When Unilever created global brand directors two years ago for its top brands, Silvia Lagnado was first in line. "I said it would be a killer job and [would take it]
|Silvia Lagnado, global brand director for Unilever's Dove|
Now Ms. Lagnado, 39, is leading the next worldwide extension of Dove, into facial and body moisturizers, starting with a U.S. rollout in August. Just in the last three years, Dove has become Unilever's most category-crossing master brand as the traditional moisturizing bar became a deodorant brand, made a daring stretch into shampoo and now slathers on the moisturizer. In 2002, Dove hit $2 billion in sales that grow 20% to 30% every year.
"Dove crosses a lot of categories," says Ms. Lagnado, who runs three global brand teams and a master brand team. More than 620 people work on Dove at Unilever and global agency Ogilvy & Mather Worldwide, part of WPP Group, in more than 85 countries.
Despite a civil engineering degree, Ms. Lagnado joined Unilever's marketing department in her native Brazil in 1987. Within two years she was a brand development director at Unilever headquarters in London, later working on European regionalization of deodorant brands, including launching Dove deodorant in Europe.
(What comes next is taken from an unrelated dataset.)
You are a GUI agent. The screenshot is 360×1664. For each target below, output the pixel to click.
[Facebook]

A long U.K. stint was followed by three years in Buenos Aires, as Latin America was reorganized on a regional basis. After two regional jobs on different continents, Ms. Lagnado was ready to step up to a global role.
Unilever's big step
Dove's last big move, into hair care, started in Taiwan and only arrived in the U.S. last year after a global rollout. And Dove deodorant's first countries were Chile and Italy. So debuting Dove moisturizers in the world's biggest market this summer is a huge step for Unilever.
"With hair, there were more doubts about whether it was right for Dove so we started small," Ms. Lagnado says. "Hair has done so well it gives us confidence it can play in a beauty category."
A key part of Ms. Lagnado's job as she develops Dove for the world is sticking to her vision. At a company where Dove is so precious that Chairman Niall FitzGerald recently spent two hours discussing the brand with Ms. Lagnado, everyone has deeply felt ideas about where Dove should go next.
"Can you imagine how many opinions there are about what you can and can't do with Dove?" she asks. "Like, should Dove do men? That was the easiest to say 'No.' In the end, I go with my view."
Ms. Lagnado is part of a two-career Unilever couple --husband Richard currently has a strategy job -- with a daughter and son aged 9 and 7. In a family where everyone has an affectionate nickname, Silvia is called "Lovey Dovey" at home.